Image source: Getty Images.
Then the reviews came out, and the Air seemed to be the better car by quite a margin. It was cheaper, faster, and had a longer range than the Tesla Model S, along with more cargo space and better build quality and features.
But despite all that, Lucid has not only failed to unseat the American electric vehicle (EV) market king, but it's also on the ropes financially. And even with the release of its Gravity SUV and a celebrity ad campaign featuring Timothée Chalamet and directed by James Mangold, Lucid and its admittedly impressive cars haven't moved the needle enough for me to consider buying shares.
There's simply still too much risk here.
More like a lucid nightmare
First, the good news, because there isn't much. In the company's latest reported quarter, the third quarter of 2025, it recorded revenue of $337 million, up 68.5% over Q3 2024 on the back of a 47% year-over-year increase in new vehicle deliveries.

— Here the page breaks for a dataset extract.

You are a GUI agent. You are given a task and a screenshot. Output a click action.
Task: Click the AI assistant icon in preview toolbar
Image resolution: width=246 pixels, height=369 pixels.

It's all downhill from there.
Over the course of 2025, Lucid burned through almost half of its cash reserves. It started the year with over $5 billion, and as of Sept. 30, it has $2.9 billion remaining. Couple that with the company's $2.8 billion in total debt (up 2% year over year), and the financial picture isn't looking particularly dreamy.
It gets worse, though. Despite Lucid's $136 million increase in revenue, costs rose $257.7 million, which swallowed the entirety of the increase. Still, with declines in other costs, Lucid reduced its net losses from $992.5 million in Q3 2024 to $978.4 million in Q3 2025. So, even despite the slight decrease, it's still hemorrhaging money.
Speaking of, the company's free cash flow (FCF) losses deepened from -$622.5 million for Q3 2024 to -$955.5 million for Q3 2025. Lucid is not only unprofitable, but it's also operating with a gross margin of -99.12%.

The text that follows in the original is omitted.